An armpit, VAR. You're disallowing goals because of an armpit. Do you know how ridiculous that sounds? I managed in the lower leagues for twenty years and not once did a linesman say to me, "Sorry Gary, the goal doesn't count because the armpit was in an offside position." Because in sane football, armpits don't score goals.
But here we are. In your world. Where armpits are offside, celebrations are delayed by three minutes, and grown men are told to stand in a wall while the referee draws a line of spray foam that disappears in thirty seconds and achieves precisely nothing.
Do you know what the worst thing is? It's not the wrong decisions. You still get those wrong plenty. It's the waiting. The standing around. The silence in the stadium while 60,000 people stare at a screen waiting for a man they can't see to make a decision he's not confident about using technology that was supposed to be infallible.
Football is supposed to be emotional. Spontaneous. You score, you celebrate, you hug a stranger. That's the deal. That's the contract between the game and the fan. You've broken that contract, VAR. You've turned the most exciting moment in sport into a "pending review."

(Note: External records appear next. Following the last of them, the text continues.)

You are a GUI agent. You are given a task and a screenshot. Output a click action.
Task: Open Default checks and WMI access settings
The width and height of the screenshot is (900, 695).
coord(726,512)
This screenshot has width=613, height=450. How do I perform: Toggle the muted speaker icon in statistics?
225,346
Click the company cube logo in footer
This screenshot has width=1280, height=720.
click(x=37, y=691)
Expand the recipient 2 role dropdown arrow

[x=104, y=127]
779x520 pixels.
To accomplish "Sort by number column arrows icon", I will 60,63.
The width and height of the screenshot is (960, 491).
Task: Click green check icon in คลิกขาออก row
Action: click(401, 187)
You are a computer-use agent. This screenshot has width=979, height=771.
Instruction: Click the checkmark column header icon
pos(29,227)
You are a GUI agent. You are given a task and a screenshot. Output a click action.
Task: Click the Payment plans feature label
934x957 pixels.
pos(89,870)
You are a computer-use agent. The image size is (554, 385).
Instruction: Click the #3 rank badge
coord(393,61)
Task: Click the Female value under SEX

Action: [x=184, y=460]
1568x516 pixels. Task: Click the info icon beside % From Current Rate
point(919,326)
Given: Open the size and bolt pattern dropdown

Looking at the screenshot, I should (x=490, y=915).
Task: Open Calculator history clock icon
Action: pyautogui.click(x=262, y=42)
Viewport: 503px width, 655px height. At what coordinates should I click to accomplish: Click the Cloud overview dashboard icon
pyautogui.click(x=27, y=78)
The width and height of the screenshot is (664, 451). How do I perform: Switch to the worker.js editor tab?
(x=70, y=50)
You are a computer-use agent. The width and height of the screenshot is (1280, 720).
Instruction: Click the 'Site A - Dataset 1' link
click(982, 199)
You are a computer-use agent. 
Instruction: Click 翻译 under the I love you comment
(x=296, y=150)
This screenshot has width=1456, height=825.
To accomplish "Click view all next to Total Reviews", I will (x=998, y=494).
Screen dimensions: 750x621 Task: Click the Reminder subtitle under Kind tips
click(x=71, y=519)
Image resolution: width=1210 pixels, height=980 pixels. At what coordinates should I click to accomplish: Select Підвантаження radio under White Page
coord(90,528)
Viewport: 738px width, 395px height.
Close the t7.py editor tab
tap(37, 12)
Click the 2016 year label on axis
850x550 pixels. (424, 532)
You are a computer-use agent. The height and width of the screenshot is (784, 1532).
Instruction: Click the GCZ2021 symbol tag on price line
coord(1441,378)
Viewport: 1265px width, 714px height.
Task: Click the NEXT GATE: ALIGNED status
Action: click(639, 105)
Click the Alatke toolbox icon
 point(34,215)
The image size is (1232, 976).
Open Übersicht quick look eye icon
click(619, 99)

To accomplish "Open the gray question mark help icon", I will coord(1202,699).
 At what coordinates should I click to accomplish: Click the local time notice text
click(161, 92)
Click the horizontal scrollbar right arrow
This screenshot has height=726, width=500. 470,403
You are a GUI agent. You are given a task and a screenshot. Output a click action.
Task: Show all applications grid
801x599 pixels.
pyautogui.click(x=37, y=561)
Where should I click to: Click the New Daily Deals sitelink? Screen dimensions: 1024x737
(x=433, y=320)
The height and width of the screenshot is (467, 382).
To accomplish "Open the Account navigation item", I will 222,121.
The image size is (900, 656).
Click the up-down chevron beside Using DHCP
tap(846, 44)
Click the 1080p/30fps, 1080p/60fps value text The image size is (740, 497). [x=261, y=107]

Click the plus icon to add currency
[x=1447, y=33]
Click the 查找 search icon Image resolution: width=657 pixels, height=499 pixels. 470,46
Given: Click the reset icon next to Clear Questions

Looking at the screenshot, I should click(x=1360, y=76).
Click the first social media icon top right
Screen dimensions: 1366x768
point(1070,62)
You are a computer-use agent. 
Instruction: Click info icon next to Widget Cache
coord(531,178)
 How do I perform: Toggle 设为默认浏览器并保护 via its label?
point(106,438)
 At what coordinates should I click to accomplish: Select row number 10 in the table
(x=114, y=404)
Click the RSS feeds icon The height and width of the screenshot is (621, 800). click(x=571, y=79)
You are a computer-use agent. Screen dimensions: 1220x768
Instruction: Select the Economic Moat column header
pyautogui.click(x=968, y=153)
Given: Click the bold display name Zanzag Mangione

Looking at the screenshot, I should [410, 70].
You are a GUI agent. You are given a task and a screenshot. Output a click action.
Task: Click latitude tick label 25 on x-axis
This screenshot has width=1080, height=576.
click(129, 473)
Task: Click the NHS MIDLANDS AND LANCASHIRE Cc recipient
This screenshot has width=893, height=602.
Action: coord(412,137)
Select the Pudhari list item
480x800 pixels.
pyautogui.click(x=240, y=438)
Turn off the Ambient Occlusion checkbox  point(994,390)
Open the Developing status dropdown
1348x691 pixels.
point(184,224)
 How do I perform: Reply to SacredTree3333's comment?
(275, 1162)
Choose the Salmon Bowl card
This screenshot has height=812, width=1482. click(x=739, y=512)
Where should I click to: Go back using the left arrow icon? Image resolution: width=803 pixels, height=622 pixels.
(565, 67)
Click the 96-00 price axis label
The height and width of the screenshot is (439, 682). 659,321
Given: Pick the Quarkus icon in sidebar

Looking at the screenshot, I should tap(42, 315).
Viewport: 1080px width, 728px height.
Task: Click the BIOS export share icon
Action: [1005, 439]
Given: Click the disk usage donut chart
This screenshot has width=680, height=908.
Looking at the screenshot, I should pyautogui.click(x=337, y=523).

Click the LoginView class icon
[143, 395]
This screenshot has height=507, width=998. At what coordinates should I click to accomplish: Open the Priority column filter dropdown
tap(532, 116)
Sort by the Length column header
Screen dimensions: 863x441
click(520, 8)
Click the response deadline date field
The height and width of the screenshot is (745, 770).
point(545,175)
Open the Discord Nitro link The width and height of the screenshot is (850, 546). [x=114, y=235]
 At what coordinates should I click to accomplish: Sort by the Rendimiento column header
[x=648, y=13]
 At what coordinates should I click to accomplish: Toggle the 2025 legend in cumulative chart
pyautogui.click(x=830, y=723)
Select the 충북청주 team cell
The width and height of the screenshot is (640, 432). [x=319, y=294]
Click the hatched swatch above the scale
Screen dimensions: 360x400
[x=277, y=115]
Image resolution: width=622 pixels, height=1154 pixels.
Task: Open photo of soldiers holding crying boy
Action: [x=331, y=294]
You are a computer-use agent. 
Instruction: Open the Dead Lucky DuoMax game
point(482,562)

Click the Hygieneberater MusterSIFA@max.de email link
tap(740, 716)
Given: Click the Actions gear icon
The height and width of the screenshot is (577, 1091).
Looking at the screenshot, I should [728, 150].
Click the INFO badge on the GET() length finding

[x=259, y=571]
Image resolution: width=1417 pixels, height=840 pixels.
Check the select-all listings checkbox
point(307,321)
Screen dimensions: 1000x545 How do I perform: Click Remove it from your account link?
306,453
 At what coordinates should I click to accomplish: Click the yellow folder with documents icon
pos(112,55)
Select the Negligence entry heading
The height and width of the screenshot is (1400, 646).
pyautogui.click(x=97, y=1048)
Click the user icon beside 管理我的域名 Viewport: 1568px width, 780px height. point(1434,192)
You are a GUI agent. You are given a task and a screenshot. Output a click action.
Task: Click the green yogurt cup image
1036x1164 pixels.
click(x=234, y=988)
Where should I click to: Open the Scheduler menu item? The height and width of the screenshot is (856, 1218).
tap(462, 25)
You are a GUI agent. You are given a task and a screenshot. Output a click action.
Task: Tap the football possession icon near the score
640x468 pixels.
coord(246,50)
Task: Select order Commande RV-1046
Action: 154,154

I scored a goal once. Well, I assisted one. In a charity match in 2003. And when it went in, nobody checked a screen. Nobody drew a line. We just celebrated. Pure, uncomplicated, joyful celebration. I want that back.
So here's my proposal: go away. Not forever. Just for a bit. Give us a season without you. Let the referees referee. Let the mistakes happen. Let the armpits roam free in whatever position they choose. And if, after a season, we genuinely miss you? We'll talk.
But we won't miss you.
Yours in increasing frustration,
Gaffer Gary
Retired manager. Full-time complainer.